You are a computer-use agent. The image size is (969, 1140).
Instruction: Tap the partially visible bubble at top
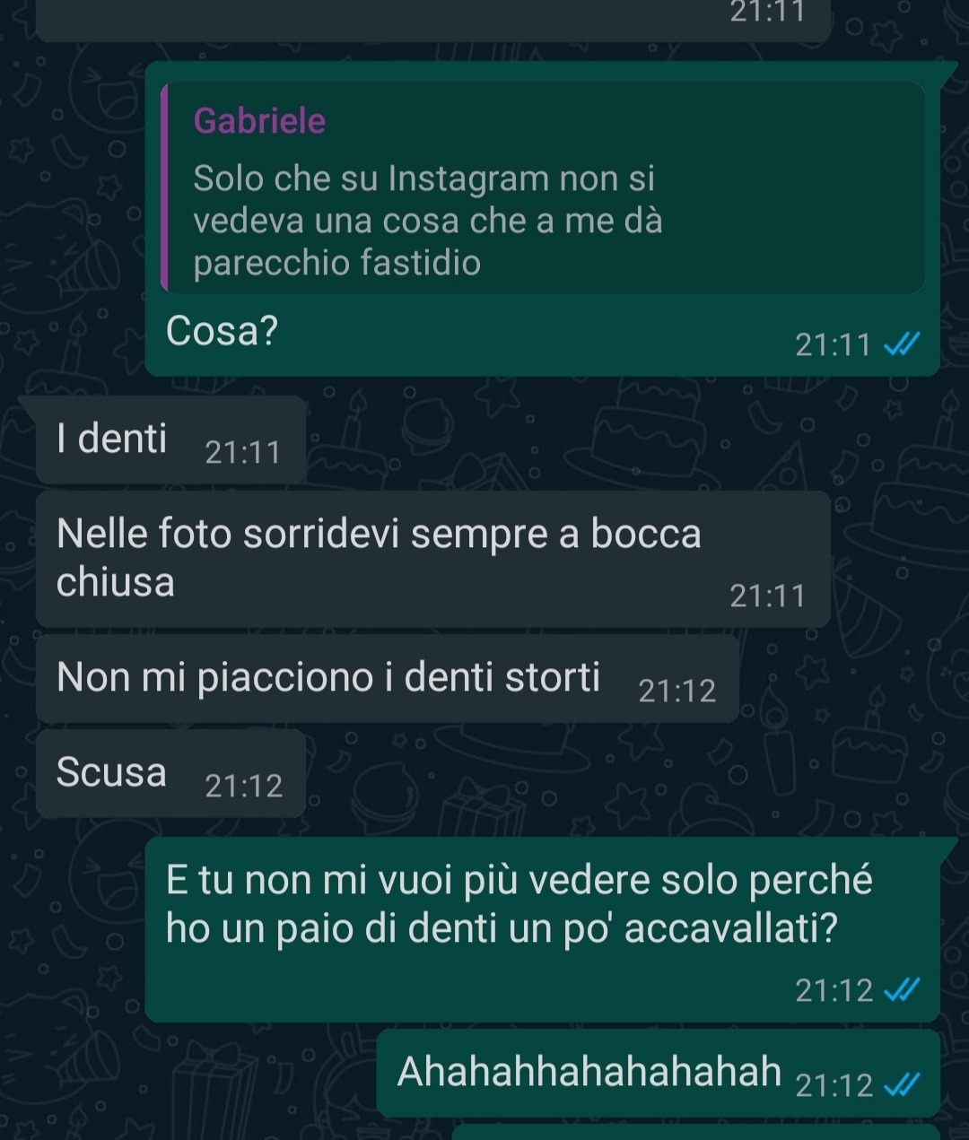432,20
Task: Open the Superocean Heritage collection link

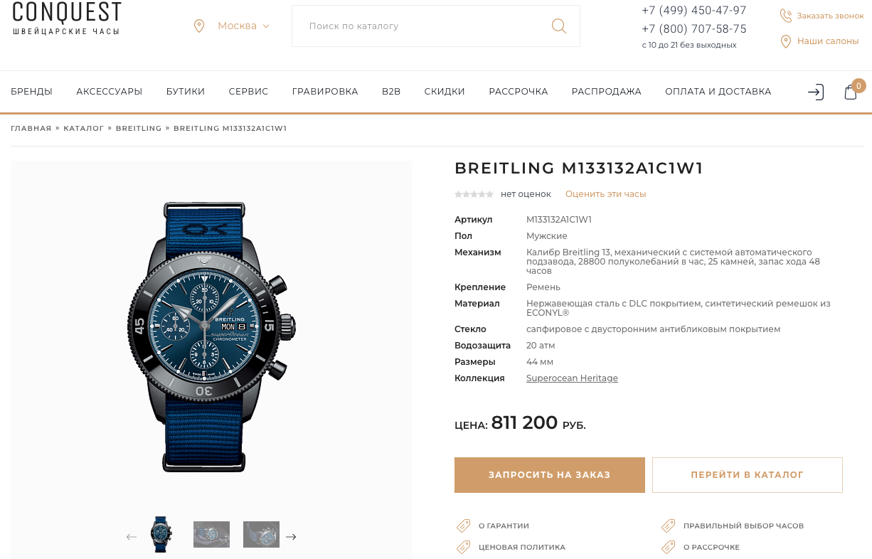Action: pyautogui.click(x=572, y=378)
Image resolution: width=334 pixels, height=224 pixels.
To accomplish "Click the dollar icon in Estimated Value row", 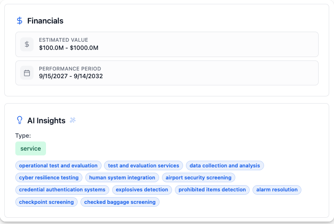I will [27, 44].
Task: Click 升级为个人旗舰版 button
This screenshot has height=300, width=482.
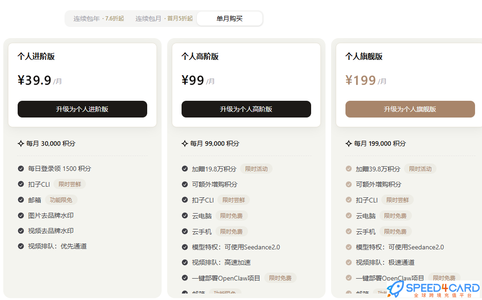Action: [410, 109]
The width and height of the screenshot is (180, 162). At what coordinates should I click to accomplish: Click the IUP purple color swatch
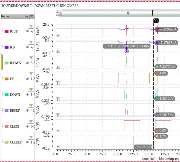click(6, 47)
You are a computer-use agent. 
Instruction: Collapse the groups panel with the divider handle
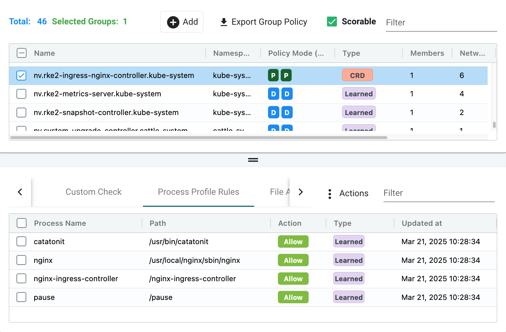[253, 159]
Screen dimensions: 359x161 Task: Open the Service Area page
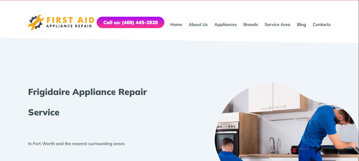pyautogui.click(x=277, y=24)
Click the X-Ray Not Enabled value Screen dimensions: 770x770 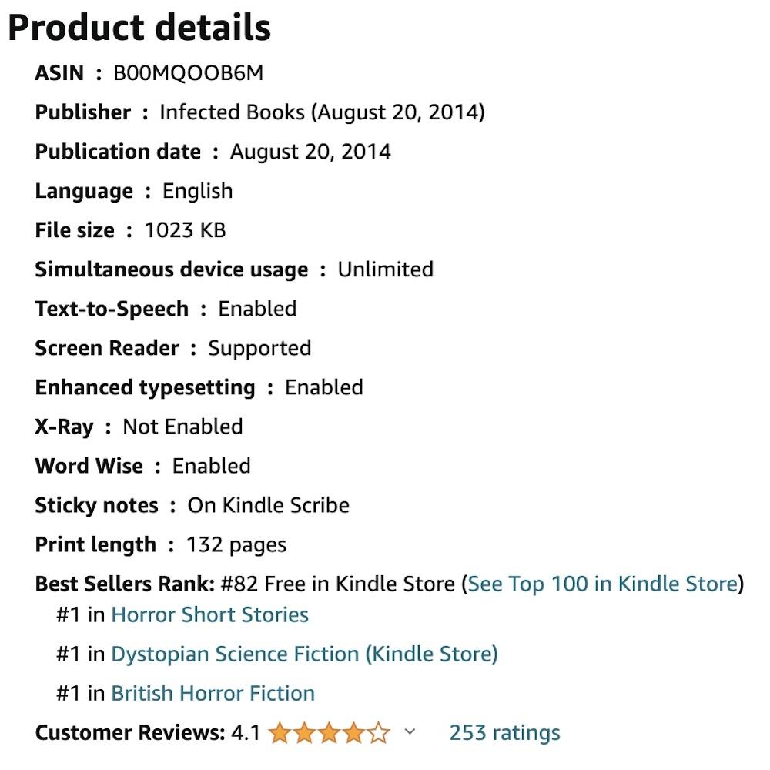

> Your goal
Copy nothing but the lines above from the one with "Instruction: Collapse the" through the end of the material, word for word, and drop the pictures.

> Answer box
Instruction: Collapse the groups panel with the divider handle
[253, 159]
Screen dimensions: 359x161 Task: Open the Service Area page
pyautogui.click(x=277, y=24)
Click the X-Ray Not Enabled value Screen dimensions: 770x770 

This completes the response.